Copy out the listing below so that each line matches exactly.

(Provided material begins)

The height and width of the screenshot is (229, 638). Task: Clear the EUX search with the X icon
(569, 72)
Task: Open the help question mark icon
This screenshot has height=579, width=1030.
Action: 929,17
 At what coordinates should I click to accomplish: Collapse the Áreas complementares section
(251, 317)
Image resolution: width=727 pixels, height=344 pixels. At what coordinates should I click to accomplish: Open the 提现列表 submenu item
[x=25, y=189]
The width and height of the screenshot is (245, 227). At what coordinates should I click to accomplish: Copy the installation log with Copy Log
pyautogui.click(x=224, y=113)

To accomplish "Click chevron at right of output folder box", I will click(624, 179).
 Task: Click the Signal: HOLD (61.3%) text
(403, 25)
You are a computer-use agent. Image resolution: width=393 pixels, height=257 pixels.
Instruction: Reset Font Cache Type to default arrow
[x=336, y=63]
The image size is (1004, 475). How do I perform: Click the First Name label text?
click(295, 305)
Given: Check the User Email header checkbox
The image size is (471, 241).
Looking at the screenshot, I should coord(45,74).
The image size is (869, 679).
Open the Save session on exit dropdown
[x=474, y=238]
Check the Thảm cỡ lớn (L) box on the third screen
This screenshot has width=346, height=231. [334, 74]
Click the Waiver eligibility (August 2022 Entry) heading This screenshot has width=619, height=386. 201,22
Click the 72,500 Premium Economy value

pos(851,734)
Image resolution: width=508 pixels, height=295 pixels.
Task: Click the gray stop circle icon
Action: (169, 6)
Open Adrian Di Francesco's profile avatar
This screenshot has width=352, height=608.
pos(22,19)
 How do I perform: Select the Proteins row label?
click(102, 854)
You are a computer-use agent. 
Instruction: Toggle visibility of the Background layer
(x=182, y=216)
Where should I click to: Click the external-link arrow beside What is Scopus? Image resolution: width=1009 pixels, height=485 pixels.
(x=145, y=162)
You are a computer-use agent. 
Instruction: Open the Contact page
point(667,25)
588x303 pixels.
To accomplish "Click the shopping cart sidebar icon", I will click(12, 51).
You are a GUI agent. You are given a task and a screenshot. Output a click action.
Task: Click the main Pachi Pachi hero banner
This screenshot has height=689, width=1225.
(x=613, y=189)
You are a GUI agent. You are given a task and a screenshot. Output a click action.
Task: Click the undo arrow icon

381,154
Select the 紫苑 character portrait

(Provided material ends)

- Output:
The height and width of the screenshot is (229, 638). Task: Clear the EUX search with the X icon
(569, 72)
Task: Open the help question mark icon
This screenshot has height=579, width=1030.
Action: 929,17
 At what coordinates should I click to accomplish: Collapse the Áreas complementares section
(251, 317)
Image resolution: width=727 pixels, height=344 pixels. At what coordinates should I click to accomplish: Open the 提现列表 submenu item
[x=25, y=189]
The width and height of the screenshot is (245, 227). At what coordinates should I click to accomplish: Copy the installation log with Copy Log
pyautogui.click(x=224, y=113)

To accomplish "Click chevron at right of output folder box", I will click(624, 179).
 Task: Click the Signal: HOLD (61.3%) text
(403, 25)
You are a computer-use agent. Image resolution: width=393 pixels, height=257 pixels.
Instruction: Reset Font Cache Type to default arrow
[x=336, y=63]
The image size is (1004, 475). How do I perform: Click the First Name label text?
click(295, 305)
Given: Check the User Email header checkbox
The image size is (471, 241).
Looking at the screenshot, I should coord(45,74).
The image size is (869, 679).
Open the Save session on exit dropdown
[x=474, y=238]
Check the Thảm cỡ lớn (L) box on the third screen
This screenshot has width=346, height=231. [334, 74]
Click the Waiver eligibility (August 2022 Entry) heading This screenshot has width=619, height=386. 201,22
Click the 72,500 Premium Economy value

pos(851,734)
Image resolution: width=508 pixels, height=295 pixels.
Task: Click the gray stop circle icon
Action: (169, 6)
Open Adrian Di Francesco's profile avatar
This screenshot has width=352, height=608.
pos(22,19)
 How do I perform: Select the Proteins row label?
click(102, 854)
You are a computer-use agent. 
Instruction: Toggle visibility of the Background layer
(x=182, y=216)
Where should I click to: Click the external-link arrow beside What is Scopus? Image resolution: width=1009 pixels, height=485 pixels.
(x=145, y=162)
You are a computer-use agent. 
Instruction: Open the Contact page
point(667,25)
588x303 pixels.
To accomplish "Click the shopping cart sidebar icon", I will click(12, 51).
You are a GUI agent. You are given a task and a screenshot. Output a click action.
Task: Click the main Pachi Pachi hero banner
This screenshot has height=689, width=1225.
(x=613, y=189)
You are a GUI agent. You are given a task and a screenshot. Output a click action.
Task: Click the undo arrow icon

381,154
Select the 紫苑 character portrait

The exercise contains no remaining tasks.